Copy every item below word for word, keeping each line as it appears.

Data entries
□ □ □ □

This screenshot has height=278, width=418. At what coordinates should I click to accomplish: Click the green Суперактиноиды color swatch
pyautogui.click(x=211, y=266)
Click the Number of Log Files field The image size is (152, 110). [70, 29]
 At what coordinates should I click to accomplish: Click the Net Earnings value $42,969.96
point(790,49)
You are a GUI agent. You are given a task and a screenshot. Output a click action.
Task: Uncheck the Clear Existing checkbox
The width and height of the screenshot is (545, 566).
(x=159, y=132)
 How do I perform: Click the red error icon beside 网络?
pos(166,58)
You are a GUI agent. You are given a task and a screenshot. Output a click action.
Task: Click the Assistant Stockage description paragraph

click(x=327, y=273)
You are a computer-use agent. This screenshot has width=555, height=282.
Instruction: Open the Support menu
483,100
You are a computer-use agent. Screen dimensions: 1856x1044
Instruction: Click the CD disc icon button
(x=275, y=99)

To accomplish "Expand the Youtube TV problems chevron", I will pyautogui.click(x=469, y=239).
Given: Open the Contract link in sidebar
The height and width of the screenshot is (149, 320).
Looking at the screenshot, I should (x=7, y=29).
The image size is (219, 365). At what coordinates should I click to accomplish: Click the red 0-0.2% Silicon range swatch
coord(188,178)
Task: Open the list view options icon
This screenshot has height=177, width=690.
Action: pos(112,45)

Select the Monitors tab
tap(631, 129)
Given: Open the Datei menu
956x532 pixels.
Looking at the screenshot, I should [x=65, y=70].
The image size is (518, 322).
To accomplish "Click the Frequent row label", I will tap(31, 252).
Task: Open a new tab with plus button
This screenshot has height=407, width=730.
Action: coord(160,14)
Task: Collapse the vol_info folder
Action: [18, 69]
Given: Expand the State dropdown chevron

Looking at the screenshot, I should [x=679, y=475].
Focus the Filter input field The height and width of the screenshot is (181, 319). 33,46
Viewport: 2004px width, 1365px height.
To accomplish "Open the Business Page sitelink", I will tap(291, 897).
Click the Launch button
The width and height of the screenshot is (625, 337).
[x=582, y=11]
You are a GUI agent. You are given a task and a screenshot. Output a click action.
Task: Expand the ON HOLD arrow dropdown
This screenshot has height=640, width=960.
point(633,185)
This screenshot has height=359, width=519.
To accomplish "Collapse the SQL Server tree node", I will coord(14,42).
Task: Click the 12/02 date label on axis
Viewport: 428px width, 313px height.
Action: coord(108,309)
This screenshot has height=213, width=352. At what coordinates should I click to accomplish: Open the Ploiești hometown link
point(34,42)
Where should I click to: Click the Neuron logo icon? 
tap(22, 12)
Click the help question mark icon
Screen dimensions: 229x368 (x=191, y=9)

□ □ □ □

- [EXERCISE SOLUTION]
This screenshot has height=278, width=418. At what coordinates should I click to accomplish: Click the green Суперактиноиды color swatch
pyautogui.click(x=211, y=266)
Click the Number of Log Files field The image size is (152, 110). [70, 29]
 At what coordinates should I click to accomplish: Click the Net Earnings value $42,969.96
point(790,49)
You are a GUI agent. You are given a task and a screenshot. Output a click action.
Task: Uncheck the Clear Existing checkbox
The width and height of the screenshot is (545, 566).
(x=159, y=132)
 How do I perform: Click the red error icon beside 网络?
pos(166,58)
You are a GUI agent. You are given a task and a screenshot. Output a click action.
Task: Click the Assistant Stockage description paragraph

click(x=327, y=273)
You are a computer-use agent. This screenshot has width=555, height=282.
Instruction: Open the Support menu
483,100
You are a computer-use agent. Screen dimensions: 1856x1044
Instruction: Click the CD disc icon button
(x=275, y=99)

To accomplish "Expand the Youtube TV problems chevron", I will pyautogui.click(x=469, y=239).
Given: Open the Contract link in sidebar
The height and width of the screenshot is (149, 320).
Looking at the screenshot, I should (x=7, y=29).
The image size is (219, 365). At what coordinates should I click to accomplish: Click the red 0-0.2% Silicon range swatch
coord(188,178)
Task: Open the list view options icon
This screenshot has height=177, width=690.
Action: pos(112,45)

Select the Monitors tab
tap(631, 129)
Given: Open the Datei menu
956x532 pixels.
Looking at the screenshot, I should [x=65, y=70].
The image size is (518, 322).
To accomplish "Click the Frequent row label", I will tap(31, 252).
Task: Open a new tab with plus button
This screenshot has height=407, width=730.
Action: coord(160,14)
Task: Collapse the vol_info folder
Action: [18, 69]
Given: Expand the State dropdown chevron

Looking at the screenshot, I should [x=679, y=475].
Focus the Filter input field The height and width of the screenshot is (181, 319). 33,46
Viewport: 2004px width, 1365px height.
To accomplish "Open the Business Page sitelink", I will tap(291, 897).
Click the Launch button
The width and height of the screenshot is (625, 337).
[x=582, y=11]
You are a GUI agent. You are given a task and a screenshot. Output a click action.
Task: Expand the ON HOLD arrow dropdown
This screenshot has height=640, width=960.
point(633,185)
This screenshot has height=359, width=519.
To accomplish "Collapse the SQL Server tree node", I will coord(14,42).
Task: Click the 12/02 date label on axis
Viewport: 428px width, 313px height.
Action: coord(108,309)
This screenshot has height=213, width=352. At what coordinates should I click to accomplish: Open the Ploiești hometown link
point(34,42)
Where should I click to: Click the Neuron logo icon? 
tap(22, 12)
Click the help question mark icon
Screen dimensions: 229x368 (x=191, y=9)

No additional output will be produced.